··· DATA SECTION
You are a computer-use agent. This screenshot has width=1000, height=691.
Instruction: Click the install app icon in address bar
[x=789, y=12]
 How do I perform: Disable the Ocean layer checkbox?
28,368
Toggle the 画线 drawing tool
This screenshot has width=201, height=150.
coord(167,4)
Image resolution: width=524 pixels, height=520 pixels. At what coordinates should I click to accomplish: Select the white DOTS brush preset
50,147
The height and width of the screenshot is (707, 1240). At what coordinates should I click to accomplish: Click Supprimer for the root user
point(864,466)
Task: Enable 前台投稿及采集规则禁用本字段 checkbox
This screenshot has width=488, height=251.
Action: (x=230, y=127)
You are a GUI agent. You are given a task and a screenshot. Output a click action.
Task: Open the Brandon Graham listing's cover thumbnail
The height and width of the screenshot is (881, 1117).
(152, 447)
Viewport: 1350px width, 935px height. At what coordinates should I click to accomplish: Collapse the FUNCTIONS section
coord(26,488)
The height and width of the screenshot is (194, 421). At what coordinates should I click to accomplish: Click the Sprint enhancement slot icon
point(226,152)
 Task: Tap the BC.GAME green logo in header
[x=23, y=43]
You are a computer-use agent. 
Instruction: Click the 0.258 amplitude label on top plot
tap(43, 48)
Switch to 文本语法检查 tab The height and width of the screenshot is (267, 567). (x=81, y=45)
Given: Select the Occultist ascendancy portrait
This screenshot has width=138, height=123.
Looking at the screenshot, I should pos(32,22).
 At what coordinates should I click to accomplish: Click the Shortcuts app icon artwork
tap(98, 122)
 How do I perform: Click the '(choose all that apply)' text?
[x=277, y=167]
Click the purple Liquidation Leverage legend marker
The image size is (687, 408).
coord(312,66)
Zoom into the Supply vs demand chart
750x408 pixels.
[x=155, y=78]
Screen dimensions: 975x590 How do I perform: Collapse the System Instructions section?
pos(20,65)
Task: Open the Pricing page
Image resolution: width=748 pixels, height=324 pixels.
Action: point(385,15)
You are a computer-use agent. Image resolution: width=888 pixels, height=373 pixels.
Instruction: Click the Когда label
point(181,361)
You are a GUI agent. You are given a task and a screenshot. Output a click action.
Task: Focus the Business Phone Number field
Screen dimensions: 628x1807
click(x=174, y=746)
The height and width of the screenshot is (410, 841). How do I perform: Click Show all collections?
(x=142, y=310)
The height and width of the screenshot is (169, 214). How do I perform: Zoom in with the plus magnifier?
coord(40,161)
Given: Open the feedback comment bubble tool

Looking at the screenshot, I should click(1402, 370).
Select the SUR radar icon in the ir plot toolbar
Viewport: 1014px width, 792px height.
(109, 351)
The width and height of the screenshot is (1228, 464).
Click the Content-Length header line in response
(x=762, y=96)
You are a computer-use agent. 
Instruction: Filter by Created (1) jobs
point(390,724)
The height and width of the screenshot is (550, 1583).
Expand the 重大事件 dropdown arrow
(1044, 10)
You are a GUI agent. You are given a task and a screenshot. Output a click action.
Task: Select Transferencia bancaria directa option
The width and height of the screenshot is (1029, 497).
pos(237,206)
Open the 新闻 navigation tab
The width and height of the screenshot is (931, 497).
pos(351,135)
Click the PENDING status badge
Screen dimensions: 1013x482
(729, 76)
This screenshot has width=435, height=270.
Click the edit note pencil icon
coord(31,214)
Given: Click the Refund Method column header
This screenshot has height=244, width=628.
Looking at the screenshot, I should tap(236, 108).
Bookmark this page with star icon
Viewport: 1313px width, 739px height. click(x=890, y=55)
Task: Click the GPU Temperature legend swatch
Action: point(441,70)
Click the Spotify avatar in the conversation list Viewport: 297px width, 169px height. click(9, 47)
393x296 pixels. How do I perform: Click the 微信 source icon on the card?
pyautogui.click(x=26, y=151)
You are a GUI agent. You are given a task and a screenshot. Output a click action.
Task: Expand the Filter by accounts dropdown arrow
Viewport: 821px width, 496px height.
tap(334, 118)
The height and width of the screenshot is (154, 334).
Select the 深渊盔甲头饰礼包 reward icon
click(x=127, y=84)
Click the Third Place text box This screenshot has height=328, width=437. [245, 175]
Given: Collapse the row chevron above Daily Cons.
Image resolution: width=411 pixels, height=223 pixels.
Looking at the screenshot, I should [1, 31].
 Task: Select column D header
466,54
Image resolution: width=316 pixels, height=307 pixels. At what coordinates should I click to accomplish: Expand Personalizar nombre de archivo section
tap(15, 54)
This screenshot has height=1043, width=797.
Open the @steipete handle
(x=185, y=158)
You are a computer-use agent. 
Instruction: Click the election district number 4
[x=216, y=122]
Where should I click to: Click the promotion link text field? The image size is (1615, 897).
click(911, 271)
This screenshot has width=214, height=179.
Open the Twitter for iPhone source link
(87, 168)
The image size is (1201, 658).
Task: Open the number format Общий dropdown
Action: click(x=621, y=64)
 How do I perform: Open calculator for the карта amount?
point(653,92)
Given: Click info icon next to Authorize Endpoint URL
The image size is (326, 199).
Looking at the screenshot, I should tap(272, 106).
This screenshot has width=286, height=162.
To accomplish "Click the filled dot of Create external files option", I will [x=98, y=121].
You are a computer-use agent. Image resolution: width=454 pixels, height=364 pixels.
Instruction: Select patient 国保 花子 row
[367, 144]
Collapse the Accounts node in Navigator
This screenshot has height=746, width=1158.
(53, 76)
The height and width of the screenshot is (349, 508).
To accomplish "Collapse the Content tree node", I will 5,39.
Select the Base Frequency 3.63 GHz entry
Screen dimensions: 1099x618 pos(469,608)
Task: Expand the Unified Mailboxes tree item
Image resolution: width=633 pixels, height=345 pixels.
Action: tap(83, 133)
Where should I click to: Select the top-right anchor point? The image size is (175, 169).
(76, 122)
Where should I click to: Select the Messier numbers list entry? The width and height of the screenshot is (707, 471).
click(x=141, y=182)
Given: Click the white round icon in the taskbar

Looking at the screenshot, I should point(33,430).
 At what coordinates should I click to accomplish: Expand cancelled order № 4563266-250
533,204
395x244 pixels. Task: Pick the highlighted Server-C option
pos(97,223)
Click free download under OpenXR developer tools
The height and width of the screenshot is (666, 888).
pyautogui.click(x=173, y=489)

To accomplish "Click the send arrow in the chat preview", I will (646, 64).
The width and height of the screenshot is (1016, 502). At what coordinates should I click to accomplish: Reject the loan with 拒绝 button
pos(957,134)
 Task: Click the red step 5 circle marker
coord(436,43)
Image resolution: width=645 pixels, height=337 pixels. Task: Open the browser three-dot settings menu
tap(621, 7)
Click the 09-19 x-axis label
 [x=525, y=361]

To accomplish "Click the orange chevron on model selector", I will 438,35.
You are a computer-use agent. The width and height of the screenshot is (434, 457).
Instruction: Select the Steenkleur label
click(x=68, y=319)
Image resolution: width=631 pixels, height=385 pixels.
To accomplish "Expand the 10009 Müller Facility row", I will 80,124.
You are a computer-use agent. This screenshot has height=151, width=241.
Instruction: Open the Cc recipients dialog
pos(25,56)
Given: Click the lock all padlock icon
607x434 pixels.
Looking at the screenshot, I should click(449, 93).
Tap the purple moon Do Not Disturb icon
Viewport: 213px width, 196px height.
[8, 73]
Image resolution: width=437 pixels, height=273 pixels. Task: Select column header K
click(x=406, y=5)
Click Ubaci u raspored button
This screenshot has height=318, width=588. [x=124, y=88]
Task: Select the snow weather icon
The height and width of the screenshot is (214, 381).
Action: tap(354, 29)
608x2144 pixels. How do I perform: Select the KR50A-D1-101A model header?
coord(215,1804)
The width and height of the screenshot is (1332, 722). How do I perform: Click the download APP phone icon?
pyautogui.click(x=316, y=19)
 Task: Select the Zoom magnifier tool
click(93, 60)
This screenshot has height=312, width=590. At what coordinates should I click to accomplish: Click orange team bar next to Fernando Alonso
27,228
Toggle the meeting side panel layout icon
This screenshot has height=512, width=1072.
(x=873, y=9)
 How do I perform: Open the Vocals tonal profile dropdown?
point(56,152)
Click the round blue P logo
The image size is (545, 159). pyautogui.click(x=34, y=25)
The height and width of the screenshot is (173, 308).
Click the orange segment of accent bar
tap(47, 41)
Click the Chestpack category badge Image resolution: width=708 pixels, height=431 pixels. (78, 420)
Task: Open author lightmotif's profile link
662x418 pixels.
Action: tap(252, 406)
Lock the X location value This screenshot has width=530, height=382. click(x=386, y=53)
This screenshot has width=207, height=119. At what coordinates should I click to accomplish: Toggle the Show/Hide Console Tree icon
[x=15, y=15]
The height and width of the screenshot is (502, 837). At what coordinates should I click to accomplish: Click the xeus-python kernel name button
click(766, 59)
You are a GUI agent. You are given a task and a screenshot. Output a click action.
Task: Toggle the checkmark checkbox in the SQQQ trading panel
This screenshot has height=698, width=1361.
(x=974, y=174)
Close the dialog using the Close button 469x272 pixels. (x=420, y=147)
······
▶ [TASK DIRECTIONS] The reply should consist solely of the number of lines in the records that include "badge".

▶ [ANSWER TO THE EXERCISE] 2